Fetal
chromosomal abnormalities are a common cause of
spontaneous abortion. The present study investigated the association between fetal
chromosomal abnormalities and the frequency of
spontaneous abortions to enable clinicians to provide more informed genetic counseling. A total of 182 patients with a history of
spontaneous abortions were recruited from July 2015 to August 2017. G-banding cytogenetic analysis and novel high-throughput
ligation-dependent probe amplification (HLPA) techniques were performed on conception in all 182 patients to detect
chromosomal abnormalities. Low-coverage whole-genome sequencing (WGS) was performed in 74 patients to detect copy number variations (CNVs). There were no significant differences in the incidence of karyotype abnormalities between patients with sporadic
miscarriages (48.0%; SM group) and patients suffering recurrent
spontaneous abortions (44.8%; RSA group).
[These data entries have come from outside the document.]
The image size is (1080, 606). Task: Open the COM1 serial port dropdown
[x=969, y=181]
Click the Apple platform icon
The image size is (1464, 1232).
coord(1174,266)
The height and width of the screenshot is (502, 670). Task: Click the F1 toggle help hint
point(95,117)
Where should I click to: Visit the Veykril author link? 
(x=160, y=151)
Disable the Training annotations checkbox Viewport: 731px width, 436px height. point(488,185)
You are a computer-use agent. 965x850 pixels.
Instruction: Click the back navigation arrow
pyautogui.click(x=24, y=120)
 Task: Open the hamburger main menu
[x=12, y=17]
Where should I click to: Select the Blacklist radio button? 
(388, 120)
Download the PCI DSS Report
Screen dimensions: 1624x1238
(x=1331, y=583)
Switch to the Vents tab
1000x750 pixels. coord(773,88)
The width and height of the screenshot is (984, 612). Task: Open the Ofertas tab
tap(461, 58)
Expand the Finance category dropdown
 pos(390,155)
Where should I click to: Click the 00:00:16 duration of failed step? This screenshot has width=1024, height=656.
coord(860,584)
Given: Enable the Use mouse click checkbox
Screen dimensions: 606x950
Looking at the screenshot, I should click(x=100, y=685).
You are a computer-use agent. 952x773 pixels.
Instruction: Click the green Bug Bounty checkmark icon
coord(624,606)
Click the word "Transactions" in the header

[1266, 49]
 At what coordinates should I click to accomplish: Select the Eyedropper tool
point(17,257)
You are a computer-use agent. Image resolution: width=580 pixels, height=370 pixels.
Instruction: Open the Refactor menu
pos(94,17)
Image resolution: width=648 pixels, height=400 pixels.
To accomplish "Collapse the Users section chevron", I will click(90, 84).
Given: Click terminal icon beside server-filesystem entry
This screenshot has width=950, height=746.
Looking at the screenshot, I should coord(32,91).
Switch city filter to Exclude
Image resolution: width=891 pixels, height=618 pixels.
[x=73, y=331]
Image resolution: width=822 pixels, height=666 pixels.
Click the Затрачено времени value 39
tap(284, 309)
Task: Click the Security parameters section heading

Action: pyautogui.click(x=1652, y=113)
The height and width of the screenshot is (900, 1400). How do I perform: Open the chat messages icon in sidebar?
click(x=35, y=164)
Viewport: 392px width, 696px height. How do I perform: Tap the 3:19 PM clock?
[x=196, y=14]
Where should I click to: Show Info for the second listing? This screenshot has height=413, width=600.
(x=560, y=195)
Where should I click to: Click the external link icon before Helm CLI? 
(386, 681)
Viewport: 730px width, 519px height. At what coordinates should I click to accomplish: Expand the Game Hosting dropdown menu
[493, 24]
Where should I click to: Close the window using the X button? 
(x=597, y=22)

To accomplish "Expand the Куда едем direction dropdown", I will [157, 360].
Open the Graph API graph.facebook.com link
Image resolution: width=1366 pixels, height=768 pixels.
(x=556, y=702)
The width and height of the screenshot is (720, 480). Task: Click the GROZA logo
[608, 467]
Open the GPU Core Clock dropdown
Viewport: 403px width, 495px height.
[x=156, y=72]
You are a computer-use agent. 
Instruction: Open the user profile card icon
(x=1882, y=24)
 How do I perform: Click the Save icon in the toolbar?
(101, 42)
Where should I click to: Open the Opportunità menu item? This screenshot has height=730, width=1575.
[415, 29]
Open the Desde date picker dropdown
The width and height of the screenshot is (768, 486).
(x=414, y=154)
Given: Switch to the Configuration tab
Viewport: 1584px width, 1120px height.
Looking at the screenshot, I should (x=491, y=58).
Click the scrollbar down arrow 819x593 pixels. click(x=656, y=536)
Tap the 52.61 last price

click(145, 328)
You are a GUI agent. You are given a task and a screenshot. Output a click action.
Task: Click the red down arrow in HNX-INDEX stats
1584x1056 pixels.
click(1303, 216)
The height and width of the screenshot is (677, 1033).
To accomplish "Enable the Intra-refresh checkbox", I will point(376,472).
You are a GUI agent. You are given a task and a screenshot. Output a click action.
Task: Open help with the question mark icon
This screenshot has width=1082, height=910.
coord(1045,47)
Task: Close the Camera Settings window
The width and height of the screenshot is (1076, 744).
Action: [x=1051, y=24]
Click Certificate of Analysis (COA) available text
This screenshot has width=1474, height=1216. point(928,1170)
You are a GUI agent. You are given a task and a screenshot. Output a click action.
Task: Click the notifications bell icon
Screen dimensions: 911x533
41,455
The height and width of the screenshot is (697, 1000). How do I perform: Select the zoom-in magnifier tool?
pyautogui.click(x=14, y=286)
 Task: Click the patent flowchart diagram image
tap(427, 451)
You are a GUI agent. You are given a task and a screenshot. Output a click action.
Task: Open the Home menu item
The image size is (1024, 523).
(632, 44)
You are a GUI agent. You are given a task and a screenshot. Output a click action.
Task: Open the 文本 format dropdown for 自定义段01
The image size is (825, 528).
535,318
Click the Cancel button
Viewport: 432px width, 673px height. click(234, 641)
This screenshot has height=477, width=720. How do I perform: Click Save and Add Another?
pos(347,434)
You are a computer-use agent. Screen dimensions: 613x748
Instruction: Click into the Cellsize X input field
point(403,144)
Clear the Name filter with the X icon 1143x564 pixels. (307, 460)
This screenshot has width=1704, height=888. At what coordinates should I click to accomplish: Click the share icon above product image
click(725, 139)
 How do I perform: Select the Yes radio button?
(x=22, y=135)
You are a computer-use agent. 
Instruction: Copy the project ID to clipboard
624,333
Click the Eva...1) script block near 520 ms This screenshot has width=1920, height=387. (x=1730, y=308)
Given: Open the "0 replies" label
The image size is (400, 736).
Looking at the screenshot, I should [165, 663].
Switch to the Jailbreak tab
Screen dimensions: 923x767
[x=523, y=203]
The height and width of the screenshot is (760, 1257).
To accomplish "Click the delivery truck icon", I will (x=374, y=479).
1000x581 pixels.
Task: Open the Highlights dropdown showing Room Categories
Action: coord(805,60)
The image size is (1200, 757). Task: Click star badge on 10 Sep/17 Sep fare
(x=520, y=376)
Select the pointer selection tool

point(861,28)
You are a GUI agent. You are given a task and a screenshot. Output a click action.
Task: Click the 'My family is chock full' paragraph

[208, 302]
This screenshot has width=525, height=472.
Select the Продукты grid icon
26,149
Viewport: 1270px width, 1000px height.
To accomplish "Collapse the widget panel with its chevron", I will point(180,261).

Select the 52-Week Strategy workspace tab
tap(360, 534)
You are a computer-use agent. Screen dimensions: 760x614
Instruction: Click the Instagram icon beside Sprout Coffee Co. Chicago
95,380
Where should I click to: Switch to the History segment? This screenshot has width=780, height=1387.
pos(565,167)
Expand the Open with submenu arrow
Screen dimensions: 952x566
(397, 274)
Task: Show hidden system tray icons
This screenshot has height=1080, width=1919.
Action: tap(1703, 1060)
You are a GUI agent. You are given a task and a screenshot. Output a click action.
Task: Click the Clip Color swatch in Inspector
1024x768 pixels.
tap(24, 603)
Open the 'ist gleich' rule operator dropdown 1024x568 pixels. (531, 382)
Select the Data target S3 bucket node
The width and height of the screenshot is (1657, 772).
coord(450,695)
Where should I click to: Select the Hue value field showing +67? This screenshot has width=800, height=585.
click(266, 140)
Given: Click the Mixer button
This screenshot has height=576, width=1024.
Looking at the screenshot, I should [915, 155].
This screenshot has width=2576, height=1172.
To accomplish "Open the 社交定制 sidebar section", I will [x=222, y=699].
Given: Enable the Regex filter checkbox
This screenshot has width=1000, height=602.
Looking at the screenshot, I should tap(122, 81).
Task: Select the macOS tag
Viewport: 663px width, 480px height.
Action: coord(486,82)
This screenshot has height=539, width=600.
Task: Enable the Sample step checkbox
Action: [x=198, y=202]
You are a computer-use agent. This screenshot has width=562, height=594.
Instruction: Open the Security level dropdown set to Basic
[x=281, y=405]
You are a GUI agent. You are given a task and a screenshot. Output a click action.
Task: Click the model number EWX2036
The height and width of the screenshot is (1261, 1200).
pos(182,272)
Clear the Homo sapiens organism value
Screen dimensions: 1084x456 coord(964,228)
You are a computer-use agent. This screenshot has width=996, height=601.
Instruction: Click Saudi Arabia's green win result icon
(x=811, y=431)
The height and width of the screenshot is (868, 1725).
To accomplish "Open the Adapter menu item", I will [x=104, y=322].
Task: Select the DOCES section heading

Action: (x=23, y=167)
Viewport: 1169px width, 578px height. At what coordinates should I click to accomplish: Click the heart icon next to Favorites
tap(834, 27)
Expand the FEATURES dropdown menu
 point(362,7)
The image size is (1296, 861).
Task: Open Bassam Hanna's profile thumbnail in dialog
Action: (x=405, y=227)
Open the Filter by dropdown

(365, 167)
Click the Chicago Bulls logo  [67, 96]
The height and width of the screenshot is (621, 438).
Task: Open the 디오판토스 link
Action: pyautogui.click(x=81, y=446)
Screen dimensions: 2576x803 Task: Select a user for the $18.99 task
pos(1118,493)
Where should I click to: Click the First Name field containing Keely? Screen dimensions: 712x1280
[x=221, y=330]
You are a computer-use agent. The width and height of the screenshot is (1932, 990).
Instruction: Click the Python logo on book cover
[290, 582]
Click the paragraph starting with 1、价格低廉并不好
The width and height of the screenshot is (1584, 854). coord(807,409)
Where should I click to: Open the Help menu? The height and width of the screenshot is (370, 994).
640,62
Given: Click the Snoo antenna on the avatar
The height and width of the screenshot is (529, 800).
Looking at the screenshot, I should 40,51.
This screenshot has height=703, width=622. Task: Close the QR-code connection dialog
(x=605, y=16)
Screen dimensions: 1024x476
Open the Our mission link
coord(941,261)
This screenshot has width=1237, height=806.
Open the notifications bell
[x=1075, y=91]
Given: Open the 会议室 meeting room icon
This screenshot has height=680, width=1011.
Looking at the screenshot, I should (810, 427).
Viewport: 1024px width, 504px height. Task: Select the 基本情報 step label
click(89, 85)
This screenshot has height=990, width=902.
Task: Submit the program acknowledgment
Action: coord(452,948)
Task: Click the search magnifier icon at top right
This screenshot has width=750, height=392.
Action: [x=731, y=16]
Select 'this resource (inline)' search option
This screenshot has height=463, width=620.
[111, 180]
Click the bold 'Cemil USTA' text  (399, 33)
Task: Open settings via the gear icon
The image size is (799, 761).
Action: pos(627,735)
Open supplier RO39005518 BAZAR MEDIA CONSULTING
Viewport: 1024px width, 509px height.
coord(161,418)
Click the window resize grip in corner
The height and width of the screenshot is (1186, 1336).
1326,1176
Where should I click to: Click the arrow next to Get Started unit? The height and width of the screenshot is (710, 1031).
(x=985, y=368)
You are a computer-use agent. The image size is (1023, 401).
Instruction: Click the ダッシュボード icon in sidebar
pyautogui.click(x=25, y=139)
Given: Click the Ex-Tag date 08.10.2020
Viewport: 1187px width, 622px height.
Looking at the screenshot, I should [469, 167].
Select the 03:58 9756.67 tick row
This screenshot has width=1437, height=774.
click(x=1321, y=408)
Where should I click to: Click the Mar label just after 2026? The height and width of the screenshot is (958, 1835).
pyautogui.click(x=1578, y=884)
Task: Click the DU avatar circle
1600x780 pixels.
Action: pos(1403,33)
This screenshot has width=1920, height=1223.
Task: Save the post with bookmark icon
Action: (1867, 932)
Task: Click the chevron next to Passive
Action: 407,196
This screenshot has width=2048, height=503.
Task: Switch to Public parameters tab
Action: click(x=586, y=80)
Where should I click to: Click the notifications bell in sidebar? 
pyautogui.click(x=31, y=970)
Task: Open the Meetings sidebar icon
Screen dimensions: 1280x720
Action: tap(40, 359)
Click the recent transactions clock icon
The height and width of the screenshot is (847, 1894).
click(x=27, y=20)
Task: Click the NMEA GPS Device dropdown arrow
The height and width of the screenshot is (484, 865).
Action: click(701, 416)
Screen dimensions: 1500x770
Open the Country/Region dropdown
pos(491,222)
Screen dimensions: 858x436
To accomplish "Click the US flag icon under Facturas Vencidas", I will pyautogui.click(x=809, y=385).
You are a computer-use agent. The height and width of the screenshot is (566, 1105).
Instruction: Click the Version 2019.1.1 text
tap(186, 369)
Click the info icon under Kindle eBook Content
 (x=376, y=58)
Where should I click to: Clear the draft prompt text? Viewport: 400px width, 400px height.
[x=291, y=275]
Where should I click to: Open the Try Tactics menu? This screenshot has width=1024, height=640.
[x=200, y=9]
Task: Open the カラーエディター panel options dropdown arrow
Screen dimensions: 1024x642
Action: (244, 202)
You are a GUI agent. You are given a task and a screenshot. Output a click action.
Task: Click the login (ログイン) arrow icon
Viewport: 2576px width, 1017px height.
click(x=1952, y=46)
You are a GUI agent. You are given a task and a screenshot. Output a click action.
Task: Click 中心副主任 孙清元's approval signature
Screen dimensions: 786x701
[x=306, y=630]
The maternal age was markedly higher in patients with 3
miscarriages. WGS indicated that the incidence of pathogenic CNVs in the RSA group was higher than that in the SM group, but the difference was not significant. In conclusion, a high incidence of karyotype abnormalities and pathogenic CNVs was observed in patients with
spontaneous abortion. However, no association between fetal
chromosomal abnormalities and the number of
spontaneous abortions was observed. HLPA assays may be used as an alternative method for fetal karyotype analysis and determination of CNVs in patients with SM and RSA.